What makes the LuyePharma deal unusual in China is the transfer of a stake from private equity to private equity, and underscores the difficulty of exiting deals. Private-equity funds in China typically prefer to go through initial public offerings. Such deals have been lucrative, with TPG’s investment in Shenzhen Development Bank Co. and Carlyle Group LP’s stake in China Pacific Insurance (Group) Co. notably earning big returns.
But the IPO market could become clogged with private-equity-backed companies. The first wave of funds to set up in China is nearing the end of its cycle, and the funds need to return capital to their investors.
Unlike in the U.S., where companies can publicly list shares if they fulfill criteria set by the exchanges, in China the securities regulator decides who can launch an IPO and when, resulting in long waits.

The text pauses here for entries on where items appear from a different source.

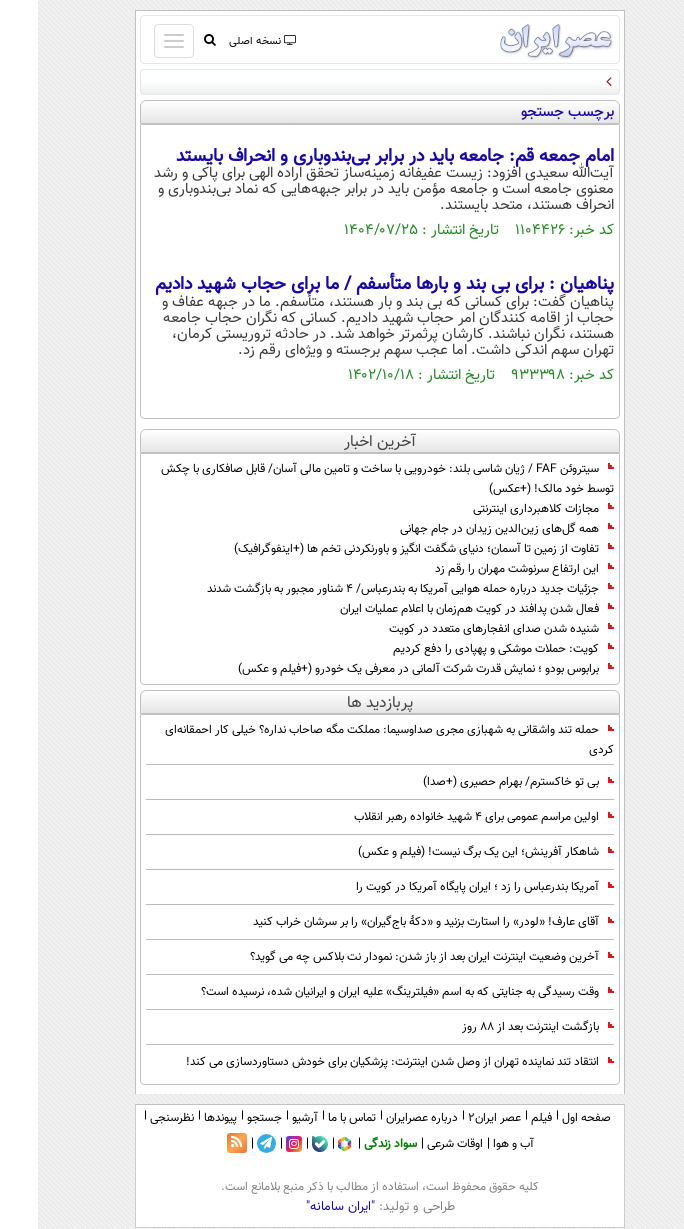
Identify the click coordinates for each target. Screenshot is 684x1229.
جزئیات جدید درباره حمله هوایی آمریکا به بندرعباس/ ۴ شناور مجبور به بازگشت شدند (372, 589)
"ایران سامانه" (302, 1207)
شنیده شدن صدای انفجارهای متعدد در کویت (463, 629)
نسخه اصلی (223, 41)
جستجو (226, 1118)
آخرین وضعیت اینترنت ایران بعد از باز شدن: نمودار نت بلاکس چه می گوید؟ (394, 957)
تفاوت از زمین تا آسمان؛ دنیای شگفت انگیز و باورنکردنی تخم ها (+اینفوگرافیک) (386, 549)
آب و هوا (475, 1144)
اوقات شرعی (417, 1144)
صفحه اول (548, 1118)
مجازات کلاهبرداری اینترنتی (505, 509)
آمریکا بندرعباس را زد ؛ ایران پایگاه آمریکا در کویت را (447, 887)
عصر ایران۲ (456, 1118)
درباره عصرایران (384, 1118)
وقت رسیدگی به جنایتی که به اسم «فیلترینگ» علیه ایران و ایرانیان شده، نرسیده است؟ (369, 992)
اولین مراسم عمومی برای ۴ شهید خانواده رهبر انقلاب (446, 817)
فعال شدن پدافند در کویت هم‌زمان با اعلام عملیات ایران (439, 609)
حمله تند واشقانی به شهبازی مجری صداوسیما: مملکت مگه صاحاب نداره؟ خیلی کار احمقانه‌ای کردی (351, 740)
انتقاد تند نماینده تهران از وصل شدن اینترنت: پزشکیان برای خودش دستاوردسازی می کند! (362, 1062)
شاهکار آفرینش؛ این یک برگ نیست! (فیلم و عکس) (448, 852)
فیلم (503, 1118)
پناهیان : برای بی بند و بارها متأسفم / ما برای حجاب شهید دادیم (346, 285)
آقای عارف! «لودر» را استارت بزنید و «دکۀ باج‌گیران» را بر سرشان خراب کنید (395, 922)
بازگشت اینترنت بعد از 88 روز (500, 1027)
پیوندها (182, 1118)
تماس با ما (314, 1118)
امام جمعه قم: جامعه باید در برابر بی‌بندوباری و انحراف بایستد (357, 157)
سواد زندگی (352, 1144)
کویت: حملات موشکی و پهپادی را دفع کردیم (465, 649)
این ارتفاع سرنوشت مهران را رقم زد (486, 569)
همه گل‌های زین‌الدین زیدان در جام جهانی (469, 529)
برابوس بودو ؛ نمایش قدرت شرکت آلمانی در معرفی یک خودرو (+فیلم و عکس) (388, 669)
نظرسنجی (134, 1118)
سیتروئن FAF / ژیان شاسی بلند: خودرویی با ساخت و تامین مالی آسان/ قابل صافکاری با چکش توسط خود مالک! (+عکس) (349, 479)
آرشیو (267, 1118)
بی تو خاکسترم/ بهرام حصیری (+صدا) (480, 782)
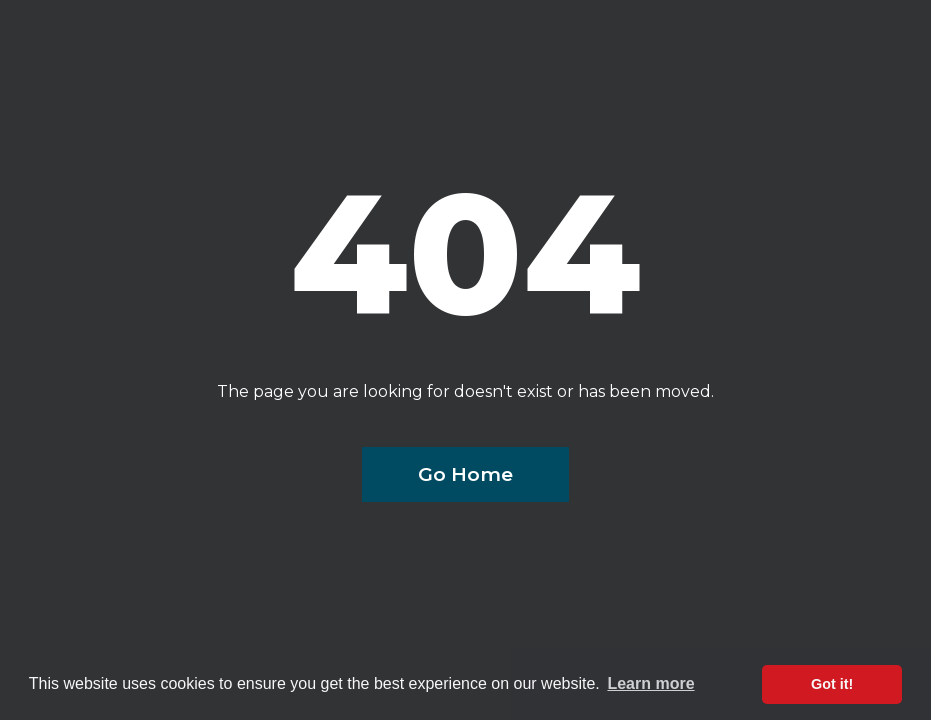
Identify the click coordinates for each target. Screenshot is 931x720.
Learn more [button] (650, 683)
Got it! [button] (832, 684)
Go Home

Last year, 171 Chinese companies backed by private equity and venture capital issued IPOs globally, compared with 221 in 2010, according to Zero2IPO.
“Statistically speaking, given the limited number of companies that can go public each year, there are more companies backed by private equity and venture capital than there are IPO opportunities,” said Elaine Wong, founder and partner of HAO Capital, a China-focused private-equity firm.
That will result in more funds either looking to sell to another private-equity fund or to a company. “We’re seeing [funds] who want to sell an asset because they haven’t been able to exit how they envisioned,” said Mr. Nilsson. “There will be more of these in the next two years.”